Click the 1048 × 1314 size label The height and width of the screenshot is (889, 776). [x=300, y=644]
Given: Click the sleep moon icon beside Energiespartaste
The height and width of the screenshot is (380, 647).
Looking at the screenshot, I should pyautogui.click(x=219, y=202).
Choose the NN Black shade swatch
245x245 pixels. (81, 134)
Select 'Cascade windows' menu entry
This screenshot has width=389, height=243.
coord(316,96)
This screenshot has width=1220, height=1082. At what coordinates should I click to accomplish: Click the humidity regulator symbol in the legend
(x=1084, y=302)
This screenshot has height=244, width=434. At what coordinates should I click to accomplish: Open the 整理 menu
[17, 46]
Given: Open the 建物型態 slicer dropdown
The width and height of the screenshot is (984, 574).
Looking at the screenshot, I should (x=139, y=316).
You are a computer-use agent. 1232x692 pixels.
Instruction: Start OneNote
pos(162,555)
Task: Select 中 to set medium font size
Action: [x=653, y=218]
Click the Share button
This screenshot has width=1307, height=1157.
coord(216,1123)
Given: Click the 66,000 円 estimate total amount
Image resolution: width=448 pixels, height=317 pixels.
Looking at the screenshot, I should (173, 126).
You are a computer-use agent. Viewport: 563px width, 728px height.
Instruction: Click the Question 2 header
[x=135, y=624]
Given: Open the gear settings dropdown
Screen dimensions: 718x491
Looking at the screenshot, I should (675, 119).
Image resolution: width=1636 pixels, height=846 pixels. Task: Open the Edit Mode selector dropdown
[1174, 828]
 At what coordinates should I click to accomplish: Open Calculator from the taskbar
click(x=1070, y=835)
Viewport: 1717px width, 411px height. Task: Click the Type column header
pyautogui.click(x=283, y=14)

+ + + + +

Task to complete:
All lines in the records that contain "agent" are to be copied and returned.

Your solution:
You are a computer-use agent. 1232x692 pixels.
You are a computer-use agent. Viewport: 563px width, 728px height.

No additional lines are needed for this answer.